In the coming weeks, the Africa CDC would build new partnerships with donors to help it reach its next target of distributing 10 to 15 million new test kits. The eventual aim was to test 1 percent of Africa’s population or about 13 million people.
To unblock the supply chain of medical equipment to the continent, the Africa CDC was developing a platform to enable the pooling and centralisation of commodity acquisition. This platform should go live next week.
This would be like shopping online through platforms like Alibaba and Amazon. The platforms would provide not only diagnostics but other personal protective equipment.
‘That would allow us to have transparency and predictable supply of these commodities to respond to Covid-19.’
Nkengasong was asked if the assistance to Africa which the G20 and other countries had promised last month had yet materialised. He said there would be a meeting next week of African ministers to assess this and to work out how the money should be distributed.
He would propose that 10 percent of the aid should go to health, with the rest going to revive economies hit by the coronavirus and the lockdowns.
He was pleased that more Western countries were reaching out to Africa to find out about the Covid-19 situation here and how they could help. He had just briefed the French Senate and would soon be briefing UK and US legislators.
Last week, Nkengasong said the Africa CDC and the government of Madagascar were still in discussion about a drink – called Covid-Organics – which Malagasy President Andry Rajoelina has been touting as a Covid-19 remedy and which some other governments, like that of Tanzania, have been buying in bulk.

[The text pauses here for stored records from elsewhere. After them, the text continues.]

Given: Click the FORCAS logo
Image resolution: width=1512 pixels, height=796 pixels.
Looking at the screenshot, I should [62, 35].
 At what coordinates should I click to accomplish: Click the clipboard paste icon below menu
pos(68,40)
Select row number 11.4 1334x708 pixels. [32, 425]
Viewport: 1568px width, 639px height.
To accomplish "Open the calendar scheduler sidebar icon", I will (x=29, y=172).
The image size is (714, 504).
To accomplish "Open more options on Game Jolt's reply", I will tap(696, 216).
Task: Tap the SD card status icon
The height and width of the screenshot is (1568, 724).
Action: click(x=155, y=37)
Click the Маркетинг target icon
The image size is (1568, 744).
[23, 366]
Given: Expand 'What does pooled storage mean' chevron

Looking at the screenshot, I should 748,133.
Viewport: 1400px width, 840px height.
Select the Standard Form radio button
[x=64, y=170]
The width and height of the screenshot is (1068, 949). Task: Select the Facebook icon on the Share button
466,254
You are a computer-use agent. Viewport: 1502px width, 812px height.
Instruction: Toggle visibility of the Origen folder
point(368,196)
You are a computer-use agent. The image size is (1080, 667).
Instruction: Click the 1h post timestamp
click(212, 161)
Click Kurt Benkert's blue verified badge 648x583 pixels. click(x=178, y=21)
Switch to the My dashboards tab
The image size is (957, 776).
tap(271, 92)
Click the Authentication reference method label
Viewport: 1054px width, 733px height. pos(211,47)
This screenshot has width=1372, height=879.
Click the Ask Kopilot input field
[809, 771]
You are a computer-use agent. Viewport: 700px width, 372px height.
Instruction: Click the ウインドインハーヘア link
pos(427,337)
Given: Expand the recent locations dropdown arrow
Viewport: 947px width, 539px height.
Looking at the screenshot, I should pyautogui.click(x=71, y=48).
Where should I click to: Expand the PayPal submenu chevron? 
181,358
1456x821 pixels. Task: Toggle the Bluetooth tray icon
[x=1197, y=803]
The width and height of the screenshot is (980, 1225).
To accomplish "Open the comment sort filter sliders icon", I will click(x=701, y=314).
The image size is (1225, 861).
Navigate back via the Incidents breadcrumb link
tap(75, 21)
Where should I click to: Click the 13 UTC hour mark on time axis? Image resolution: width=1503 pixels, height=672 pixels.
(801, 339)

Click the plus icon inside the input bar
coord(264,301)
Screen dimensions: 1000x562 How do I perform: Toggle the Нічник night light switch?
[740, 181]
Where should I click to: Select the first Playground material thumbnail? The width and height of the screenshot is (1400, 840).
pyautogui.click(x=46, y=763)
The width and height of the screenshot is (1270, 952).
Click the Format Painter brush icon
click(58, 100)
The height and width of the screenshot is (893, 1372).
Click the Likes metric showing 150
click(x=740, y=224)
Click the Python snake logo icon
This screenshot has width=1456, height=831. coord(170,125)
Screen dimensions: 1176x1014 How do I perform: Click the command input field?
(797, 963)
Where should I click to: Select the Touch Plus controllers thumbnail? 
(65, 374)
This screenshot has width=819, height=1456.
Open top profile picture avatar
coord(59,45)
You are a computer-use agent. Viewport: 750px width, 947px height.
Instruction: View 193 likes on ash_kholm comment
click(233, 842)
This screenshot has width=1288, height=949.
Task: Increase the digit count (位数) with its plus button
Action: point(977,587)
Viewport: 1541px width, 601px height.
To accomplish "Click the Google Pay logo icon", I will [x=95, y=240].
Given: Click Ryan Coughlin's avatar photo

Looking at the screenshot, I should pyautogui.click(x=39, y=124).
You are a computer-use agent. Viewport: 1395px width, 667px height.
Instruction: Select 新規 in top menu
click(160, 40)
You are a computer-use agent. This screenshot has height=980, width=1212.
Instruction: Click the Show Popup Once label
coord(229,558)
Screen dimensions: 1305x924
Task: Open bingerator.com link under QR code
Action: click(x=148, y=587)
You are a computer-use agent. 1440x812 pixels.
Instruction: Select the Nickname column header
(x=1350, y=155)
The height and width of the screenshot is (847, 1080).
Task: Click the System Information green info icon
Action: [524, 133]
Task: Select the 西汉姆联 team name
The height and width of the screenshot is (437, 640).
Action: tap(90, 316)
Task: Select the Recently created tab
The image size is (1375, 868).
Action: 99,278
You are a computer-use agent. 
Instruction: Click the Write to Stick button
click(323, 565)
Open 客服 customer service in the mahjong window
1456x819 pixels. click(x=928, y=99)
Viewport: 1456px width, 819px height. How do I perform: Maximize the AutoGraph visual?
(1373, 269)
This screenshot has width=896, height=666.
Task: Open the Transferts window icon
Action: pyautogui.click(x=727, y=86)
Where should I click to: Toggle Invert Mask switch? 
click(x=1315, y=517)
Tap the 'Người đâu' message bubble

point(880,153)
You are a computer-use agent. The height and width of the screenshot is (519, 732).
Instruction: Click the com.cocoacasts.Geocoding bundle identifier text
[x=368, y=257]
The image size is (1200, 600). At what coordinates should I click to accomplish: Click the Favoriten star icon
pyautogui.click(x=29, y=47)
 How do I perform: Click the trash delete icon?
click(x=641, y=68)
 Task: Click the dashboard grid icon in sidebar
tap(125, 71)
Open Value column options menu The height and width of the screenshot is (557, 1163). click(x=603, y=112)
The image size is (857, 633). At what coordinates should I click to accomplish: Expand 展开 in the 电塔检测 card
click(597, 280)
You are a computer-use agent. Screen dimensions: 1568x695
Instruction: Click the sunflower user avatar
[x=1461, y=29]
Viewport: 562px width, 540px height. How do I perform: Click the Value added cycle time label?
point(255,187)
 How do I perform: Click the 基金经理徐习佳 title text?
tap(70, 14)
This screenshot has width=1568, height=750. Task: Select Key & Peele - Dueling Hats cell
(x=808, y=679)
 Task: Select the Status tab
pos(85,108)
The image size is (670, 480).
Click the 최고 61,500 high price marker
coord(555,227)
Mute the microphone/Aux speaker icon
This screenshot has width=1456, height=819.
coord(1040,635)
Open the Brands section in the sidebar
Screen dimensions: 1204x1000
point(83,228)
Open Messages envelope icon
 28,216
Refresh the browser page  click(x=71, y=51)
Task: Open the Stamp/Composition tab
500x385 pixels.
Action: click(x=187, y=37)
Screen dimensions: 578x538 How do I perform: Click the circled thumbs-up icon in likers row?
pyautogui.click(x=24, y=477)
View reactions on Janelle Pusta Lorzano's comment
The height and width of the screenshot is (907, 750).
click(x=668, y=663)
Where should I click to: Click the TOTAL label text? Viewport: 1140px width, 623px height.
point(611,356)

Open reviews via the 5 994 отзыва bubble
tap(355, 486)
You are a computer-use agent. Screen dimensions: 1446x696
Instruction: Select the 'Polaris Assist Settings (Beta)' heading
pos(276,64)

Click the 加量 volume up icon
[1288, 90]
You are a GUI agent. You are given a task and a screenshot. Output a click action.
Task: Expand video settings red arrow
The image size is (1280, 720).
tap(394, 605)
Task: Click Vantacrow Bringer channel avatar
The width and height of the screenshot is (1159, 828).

He said then that Madagascar had agreed to work with the Africa CDC to scientifically test Covid-Organics to ensure it was safe and effective. On Thursday he said the Africa CDC was still waiting for data from Madagascar on the substance.
He stressed that this was an urgent matter, as if the beverage proved safe and effective, it would be important to scale it up quickly. He was expecting Madagascar to reach out to the Africa CDC in the coming days.
He also disclosed that the Africa CDC had still not received any new information from Tanzania about the Covid-19 situation in that country. Tanzanian President John Magufuli has been denying the threat of Covid-19 and several weeks ago stopped his health authorities from publishing data about infections and deaths as he said it was unreliable.
Nkengasong implicitly rebuked Tanzania this week by saying that the Africa CDC expected all African Union member states to adhere to the joint continental strategy to fight Covid-19.
This was underpinned by effective communication, ‘which means sharing of data and effective cooperation, which means we are in this together, which means we have to cooperate, share data and fix cross-border issues.’ He noted that cross-border transmission of the coronavirus was an issue at stake here. So the Africa CDC expected Tanzania to adhere fully to the joint continental strategy.